Since we can't show you any of the FOURPLAY footage, we might as well try to get behind the cerebellum that gave us Room. To do so we asked Kyle Henry to send us his Top Ten films so that we could, you know, get in the mood. Here's what he sent.

1) Barry Lyndon (Dir. Kubrick) - His least understood, most critical, most fabulous, most heartbreaking work. I'd also include Eyes Wide Shut too. Two great tragi-comedies about capitalism's ruinous effects on human being's souls. Although I find EWS' ending to be quite hopeful!

2) Sunday Bloody Sunday (Dir. John Schlesinger) - Everyone sees Midnight Cowboy, no one sees this film, which for me is his most mature, heartbreaking, subtle, non-judgmental work. For tour-de-force Hollywood smack-down, though, you should also check out his surreal adaptation of Day of The Locusts

click the jump for the rest of Henry's list.

3) The Ruling Class (Dir. Peter Medak) - Peter O'Toole is rich and thinks he's Christ, and that is a big pain in the ass for all his upper-class compatriots in 1968 Britain. The family orders a "cure" and voila, he now thinks he's Jack The Riper and fits right in. With musical numbers! What's not to LOVE!

4) If... (Dir Lindsay Anderson) - I LOVVVVVEE this homoerotic anarchistic screed against abuse of power set in a boys boarding school in England starring Malcolm McDowell. Anderson is my ALL TIME favorite queer director. Surreal, fierce, uncompromising, anarchistic, human, sensual... the best!!!

5) Bad Timing: A Sensual Obsession (Dir Nicolas Roeg) - A real mess of a film staring Theresa Russell and Art Garfunkel of all people! Harrowing, surreal, bizarre, and ultimately very honest about the fun-house/horror-show inner workings of binary romantic relationships. Also, one of the few "feminist" films by a male director that feels like there is enough blame to go around for everyone, not just another "woman as victim" film.

6) Don't Look Now (Dir Nicolas Roeg) - I know, two by the same director, but the editing in this film is MIND BLOWING. Almost by the end an installation/contemplation piece regarding the deathtrap of memory and nostalgia. The HOTTEST and saddest sex scene ever recorded in cinema at the center by two of my favorite actors: Julie Christie and Donald Southerland.

7) California Split (Dir Robert Altman) - We all know Nashville is his greatest work, but this shaggy dog about compulsive gamblers and part-time suburban barfly prostitutes has really wormed it's way into my heart. George Segal, at one time, was a very fine actor!!

8) A Time To Leave or Criminal Lovers (Dir François Ozon) Or really any film by Ozon.

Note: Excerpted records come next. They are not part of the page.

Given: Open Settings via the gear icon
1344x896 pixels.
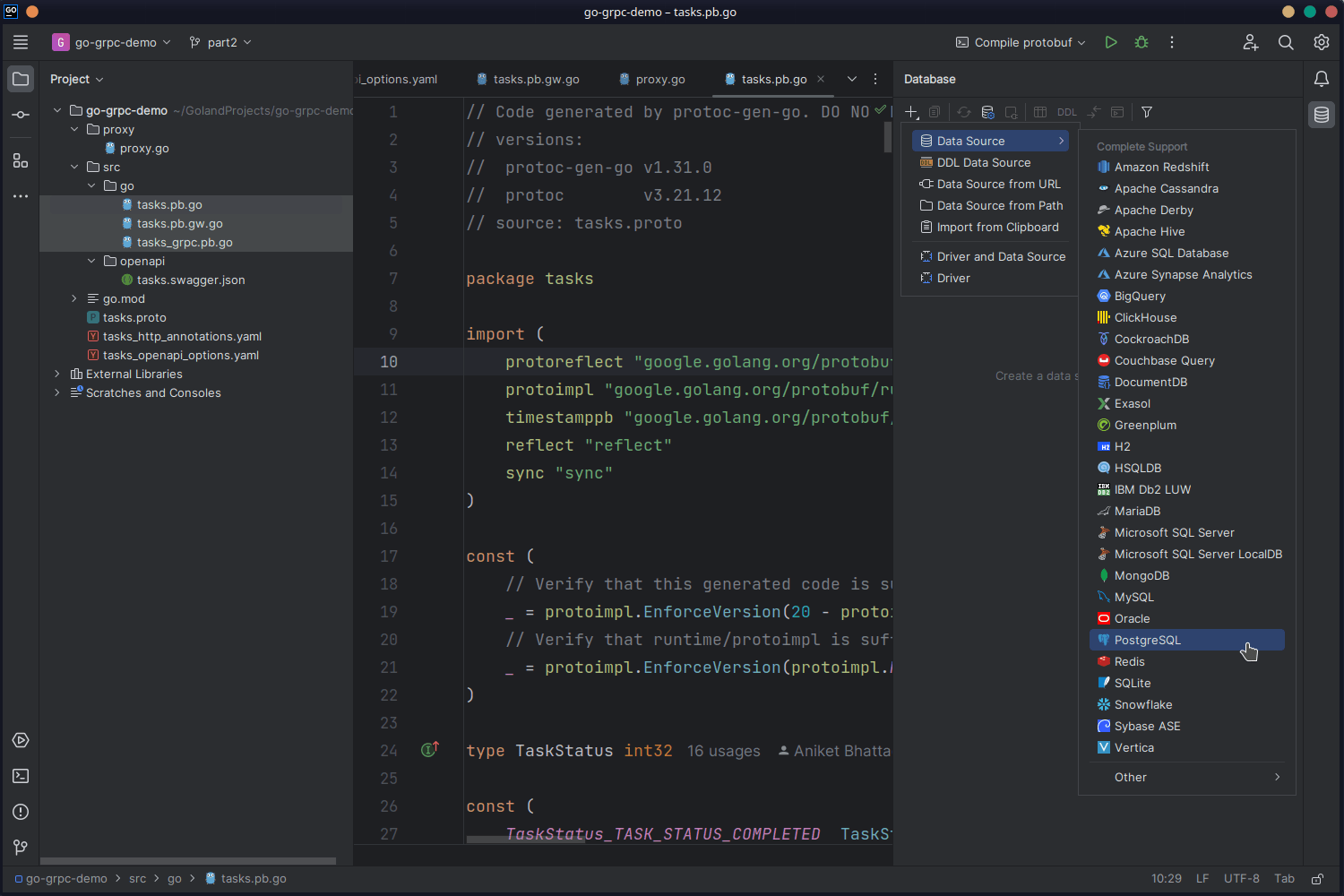Looking at the screenshot, I should coord(1321,42).
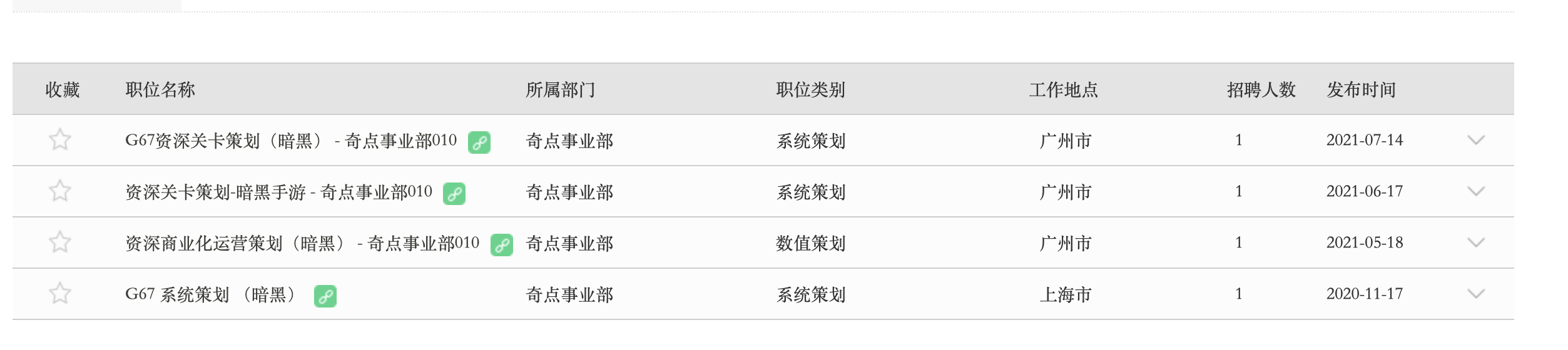Viewport: 1568px width, 350px height.
Task: Click link icon next to 资深商业化运营策划
Action: pos(502,245)
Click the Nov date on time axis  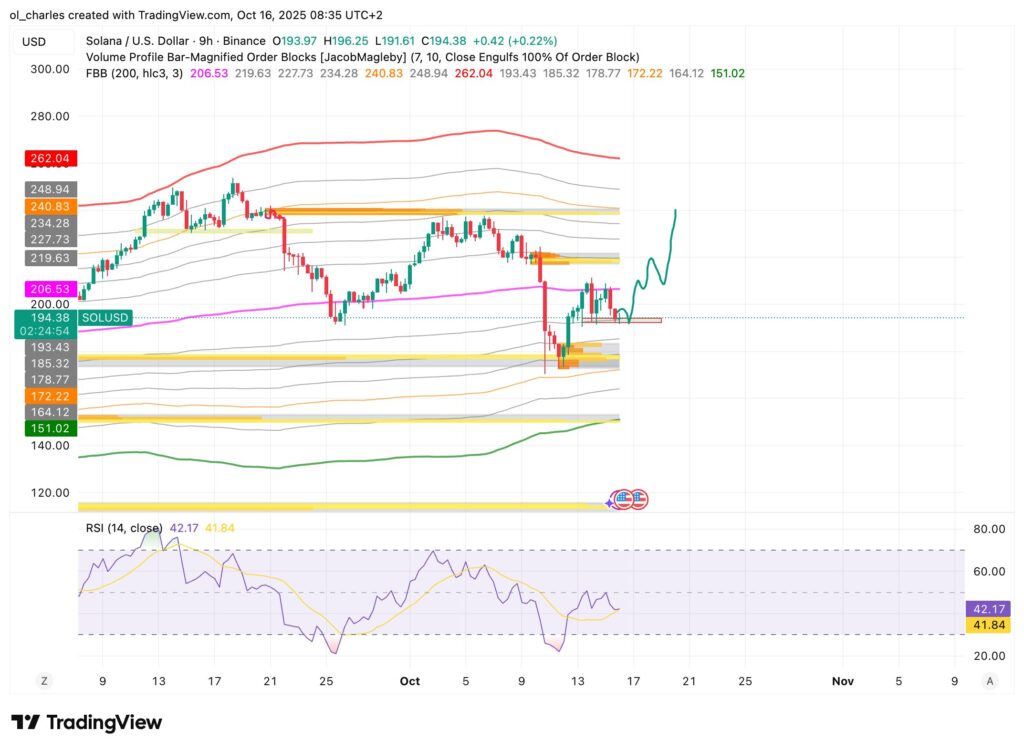(x=842, y=681)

One of the smartest and warmest directors working in Europe today, and very queer.

9) Time of the Wolf or Cache or The Piano Teacher (Dir Michael Haneke) All best seen on the big screen, but a much warmer and forgiving version of Lars Von Trier, and ultimately someone trying to point the way forward with cautionary tales about the "booby traps" that lie beneath the surface of our bourgeois late-capitalist world instead of just smugly smacking us over the head. I feel like he also knows how much of a victim he is of the world he lives in, and feels it deeply, instead of just being the cold didactic theoretician he is often accused of being.

10) The Wire. What, that's a TV show, not a movie? Yeah, well it's better than the vast majority of the film's I've seen in theaters the past few years and I just try to sing its praises every chance I can get.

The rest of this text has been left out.